SSA: Sparse Sparse Attention by Aligning Full and Sparse Attention Outputs in Feature Space

Installation • Models • Training • Evaluation • Citation

SSA: Sparse Sparse Attention

This is the official implementation of the paper: SSA: Sparse Sparse Attention by Aligning Full and Sparse Attention Outputs in Feature Space.

Overview

Sparse attention reduces the quadratic complexity of full self-attention but faces two fundamental challenges:

Attention Gap: Applying sparse attention to full-attention-trained models causes performance degradation due to train-inference distribution mismatch
Capability Gap: Models trained purely with sparse attention lack complete gradient flow, preventing them from matching full-attention performance

We propose SSA (Sparse Sparse Attention), a training framework that integrates both sparse and full attention with bidirectional attention-output alignment to address both gaps simultaneously. We prove that the approximation error between sparse and full attention scales linearly with the dropped attention mass—motivating SSA's alignment objective, which explicitly promotes sparser attention distributions to further tighten this error bound.

Key Results

🎯 Highest attention sparsity among all methods, surpassing both Full-Full and Sparse-Sparse baselines
🚀 State-of-the-art performance under both sparse and full attention inference modes
🔄 Flexible inference - smoothly adapts to varying sparsity budgets without retraining
📚 Superior long-context capabilities with strong performance on LongBench and Needle-in-a-Haystack

How SSA Works

At each training step, SSA randomly selects one of two attention modes with equal probability:

Sparse Attention Stream: Directly optimizes for sparse inference, eliminating the train-inference distribution mismatch (addresses the Attention Gap)
Full Attention Stream: Provides complete gradient flow to all tokens, serving as a reference that enables attention sparsity to explicitly bound the approximation error (addresses the Capability Gap)
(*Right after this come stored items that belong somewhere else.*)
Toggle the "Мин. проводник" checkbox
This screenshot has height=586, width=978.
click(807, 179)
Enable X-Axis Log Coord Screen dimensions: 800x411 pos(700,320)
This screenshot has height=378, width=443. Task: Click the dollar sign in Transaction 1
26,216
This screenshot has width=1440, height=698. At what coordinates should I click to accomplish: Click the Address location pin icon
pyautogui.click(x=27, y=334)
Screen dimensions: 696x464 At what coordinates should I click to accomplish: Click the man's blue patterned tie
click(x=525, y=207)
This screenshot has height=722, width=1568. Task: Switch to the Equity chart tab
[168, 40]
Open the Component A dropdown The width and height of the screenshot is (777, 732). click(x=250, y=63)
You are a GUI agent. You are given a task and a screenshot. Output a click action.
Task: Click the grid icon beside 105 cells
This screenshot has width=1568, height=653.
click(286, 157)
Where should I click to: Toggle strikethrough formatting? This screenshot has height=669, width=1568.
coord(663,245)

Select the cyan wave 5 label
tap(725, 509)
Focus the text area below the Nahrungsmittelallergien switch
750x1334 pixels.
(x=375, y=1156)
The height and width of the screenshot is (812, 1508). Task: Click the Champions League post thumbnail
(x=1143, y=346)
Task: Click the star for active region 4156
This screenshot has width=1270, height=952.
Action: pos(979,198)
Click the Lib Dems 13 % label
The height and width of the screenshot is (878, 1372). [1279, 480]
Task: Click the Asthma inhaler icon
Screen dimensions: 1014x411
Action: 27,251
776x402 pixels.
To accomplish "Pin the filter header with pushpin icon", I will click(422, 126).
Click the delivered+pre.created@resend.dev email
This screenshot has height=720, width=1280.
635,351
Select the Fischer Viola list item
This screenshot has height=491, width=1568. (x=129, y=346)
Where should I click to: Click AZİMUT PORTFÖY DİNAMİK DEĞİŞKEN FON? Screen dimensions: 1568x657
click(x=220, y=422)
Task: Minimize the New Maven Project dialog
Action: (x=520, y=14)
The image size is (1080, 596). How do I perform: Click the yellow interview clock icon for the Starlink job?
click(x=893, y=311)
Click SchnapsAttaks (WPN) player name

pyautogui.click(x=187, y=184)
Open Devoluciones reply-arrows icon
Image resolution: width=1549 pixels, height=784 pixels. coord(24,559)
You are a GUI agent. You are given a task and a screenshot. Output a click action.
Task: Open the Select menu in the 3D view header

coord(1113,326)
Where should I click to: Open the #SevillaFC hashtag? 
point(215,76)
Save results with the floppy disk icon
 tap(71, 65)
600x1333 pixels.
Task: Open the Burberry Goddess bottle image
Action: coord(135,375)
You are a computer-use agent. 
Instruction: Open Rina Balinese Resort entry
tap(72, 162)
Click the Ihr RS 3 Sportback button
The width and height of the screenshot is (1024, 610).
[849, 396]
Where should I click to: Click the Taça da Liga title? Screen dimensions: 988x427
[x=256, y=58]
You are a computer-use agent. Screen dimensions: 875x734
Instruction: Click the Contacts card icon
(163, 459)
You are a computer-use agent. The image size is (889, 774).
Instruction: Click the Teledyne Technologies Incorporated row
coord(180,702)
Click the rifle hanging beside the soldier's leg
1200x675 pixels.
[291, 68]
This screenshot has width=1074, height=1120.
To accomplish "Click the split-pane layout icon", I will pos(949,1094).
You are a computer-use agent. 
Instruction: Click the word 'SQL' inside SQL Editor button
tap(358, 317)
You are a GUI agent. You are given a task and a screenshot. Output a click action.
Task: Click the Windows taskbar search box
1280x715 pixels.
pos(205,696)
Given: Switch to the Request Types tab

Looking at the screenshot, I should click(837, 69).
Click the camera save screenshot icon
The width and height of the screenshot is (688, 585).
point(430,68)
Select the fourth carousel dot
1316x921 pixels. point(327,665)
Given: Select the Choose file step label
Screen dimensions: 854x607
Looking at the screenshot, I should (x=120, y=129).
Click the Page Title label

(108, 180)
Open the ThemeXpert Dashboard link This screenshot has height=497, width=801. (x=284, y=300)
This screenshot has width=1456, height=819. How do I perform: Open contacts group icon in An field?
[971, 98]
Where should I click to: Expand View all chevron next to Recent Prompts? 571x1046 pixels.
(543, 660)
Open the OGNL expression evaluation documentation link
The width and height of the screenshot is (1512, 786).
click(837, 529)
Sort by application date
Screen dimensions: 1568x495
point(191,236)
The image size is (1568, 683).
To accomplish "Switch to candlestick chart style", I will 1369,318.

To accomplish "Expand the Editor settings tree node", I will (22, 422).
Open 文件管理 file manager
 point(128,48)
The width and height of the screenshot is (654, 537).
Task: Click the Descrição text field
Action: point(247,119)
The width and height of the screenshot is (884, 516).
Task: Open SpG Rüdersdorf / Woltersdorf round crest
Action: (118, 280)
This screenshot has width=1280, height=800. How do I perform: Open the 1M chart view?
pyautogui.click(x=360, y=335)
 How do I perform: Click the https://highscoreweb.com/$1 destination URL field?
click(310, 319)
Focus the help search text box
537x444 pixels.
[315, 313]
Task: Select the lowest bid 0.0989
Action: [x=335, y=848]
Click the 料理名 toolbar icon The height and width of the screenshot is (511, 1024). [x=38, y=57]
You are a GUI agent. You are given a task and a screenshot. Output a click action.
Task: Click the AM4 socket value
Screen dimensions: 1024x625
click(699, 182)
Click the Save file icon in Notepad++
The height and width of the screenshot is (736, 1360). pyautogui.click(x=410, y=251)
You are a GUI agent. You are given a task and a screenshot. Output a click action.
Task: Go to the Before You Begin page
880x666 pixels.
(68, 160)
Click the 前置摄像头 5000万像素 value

Furthermore, SSA computes the counterpart attention at each layer to perform bidirectional alignment:

Full-attention outputs are encouraged to match sparse-attention outputs → promotes inherently sparser distributions
Sparse-attention outputs are regularized toward full-attention outputs → prevents drift from full-attention behavior

This design enables SSA to achieve substantially higher attention sparsity than baselines, translating into strong performance under both inference modes.

Installation

Requirements

Python 3.10.12
PyTorch 2.6.0
CUDA 12.4
FlashAttention 2.7.3

Setup

# Clone the repository
git clone https://github.com/zhenyi4/ssa.git
cd ssa

# Install PyTorch
pip install torch==2.6.0 torchvision==0.21.0

# Install Flash Attention (download the appropriate wheel for your system)
pip install ~/flash_attn-2.7.3+cu12torch2.6cxx11abiFALSE-cp310-cp310-linux_x86_64.whl # download the wheel to local

# Install transformers and related packages
pip install "transformers==4.54.0" "tokenizers==0.21" "datasets==3.3" "peft==0.12.0"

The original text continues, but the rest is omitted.